Butyrophilin 3A/2A1-independent activation of human Vγ9Vδ2 γδ T cells by bacteria.
Daniel Gombert, Jara Simeonov, Katharina Klein, Sophie Agaugué, Alexander Scheffold, Dieter Kabelitz, Christian Peters
Abstract
Open AccessThe activation of human Vδ2 γδ T cells by phosphoantigens (pAg) strictly depends on transmembrane butyrophilin (BTN) molecules, specifically BTN3A isoforms and BTN2A1. Several bacteria, including M. tuberculosis, produce potent pAg and thus trigger a strong activation of Vδ2 T cells. The antigen-specific activation of CD4 and regulatory (Treg) T cells can be monitored by the rapid upregulation of CD154 and CD137, respectively. We have previously established that CD137 is also rapidly upregulated on Vδ2 T cells upon stimulation with pAg.
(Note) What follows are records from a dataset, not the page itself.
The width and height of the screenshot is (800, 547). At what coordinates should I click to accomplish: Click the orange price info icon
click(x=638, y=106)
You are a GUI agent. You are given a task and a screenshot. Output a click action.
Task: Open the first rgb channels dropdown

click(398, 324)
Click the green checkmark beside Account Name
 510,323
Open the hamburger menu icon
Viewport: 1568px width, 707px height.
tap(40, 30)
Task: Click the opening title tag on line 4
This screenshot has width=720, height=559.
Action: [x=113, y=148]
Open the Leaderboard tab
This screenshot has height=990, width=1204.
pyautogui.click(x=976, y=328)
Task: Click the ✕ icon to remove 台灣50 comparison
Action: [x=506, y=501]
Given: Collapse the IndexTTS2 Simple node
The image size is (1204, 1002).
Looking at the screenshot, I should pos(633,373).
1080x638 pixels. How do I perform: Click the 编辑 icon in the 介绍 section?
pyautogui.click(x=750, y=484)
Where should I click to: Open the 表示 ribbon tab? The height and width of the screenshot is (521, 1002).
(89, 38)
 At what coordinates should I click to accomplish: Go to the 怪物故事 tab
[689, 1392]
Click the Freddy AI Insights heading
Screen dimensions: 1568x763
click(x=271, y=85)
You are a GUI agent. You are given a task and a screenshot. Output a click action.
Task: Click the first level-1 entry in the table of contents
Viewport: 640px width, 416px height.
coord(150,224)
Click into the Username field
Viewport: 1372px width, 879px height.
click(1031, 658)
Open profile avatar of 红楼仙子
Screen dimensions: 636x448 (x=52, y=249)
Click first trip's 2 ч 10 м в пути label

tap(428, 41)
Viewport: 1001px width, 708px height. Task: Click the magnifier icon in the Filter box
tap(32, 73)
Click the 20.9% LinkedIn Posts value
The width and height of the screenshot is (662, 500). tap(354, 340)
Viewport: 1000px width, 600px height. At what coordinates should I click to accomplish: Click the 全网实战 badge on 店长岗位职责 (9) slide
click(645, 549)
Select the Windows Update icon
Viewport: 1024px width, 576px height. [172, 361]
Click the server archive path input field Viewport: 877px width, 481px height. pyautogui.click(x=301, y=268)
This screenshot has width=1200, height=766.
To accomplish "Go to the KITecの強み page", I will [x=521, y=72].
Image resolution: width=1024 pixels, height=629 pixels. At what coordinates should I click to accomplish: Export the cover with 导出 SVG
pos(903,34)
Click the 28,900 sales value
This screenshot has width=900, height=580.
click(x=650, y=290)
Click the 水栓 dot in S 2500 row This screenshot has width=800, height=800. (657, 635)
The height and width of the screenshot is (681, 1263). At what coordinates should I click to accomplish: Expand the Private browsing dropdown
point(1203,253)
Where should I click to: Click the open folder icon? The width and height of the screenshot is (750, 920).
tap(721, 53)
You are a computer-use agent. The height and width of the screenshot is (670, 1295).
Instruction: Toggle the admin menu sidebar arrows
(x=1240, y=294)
In the present study, we have used antagonistic anti-BTN3A/2A1 antibodies to dissect the pAg-dependent and pAg-independent activation of Vδ2 T cells by various microbes. While the activation of Vδ2 T cells by pAg and aminobisphosphonate zoledronate was completely blocked by anti-BTN3A/2A1 antibodies, only partial inhibition was observed for activation with M. tuberculosis and other bacteria as analyzed by CD137/CD154 upregulation and intracellular interferon-γ expression. Similarly, anti-TCR antibody 7A5 and Lck inhibitor emodin had only a minimal inhibitory effect on activation by bacteria but strongly reduced pAg activation of Vδ2 T cells. Further studies revealed a crucial role of IL-18 in the BTN/TCR-independent early activation of Vδ2 T cells by bacteria. Neutralizing anti-IL-18 antibodies and inflammasome inhibition did not affect pAg activation of Vδ2 T cells but strongly reduced their activation by bacteria. Our results identify a BTN/TCR-independent but IL-18 and inflammasome-dependent activation pathway of Vδ2 T cells, which might be relevant for the role of Vδ2 T cells during bacterial infections.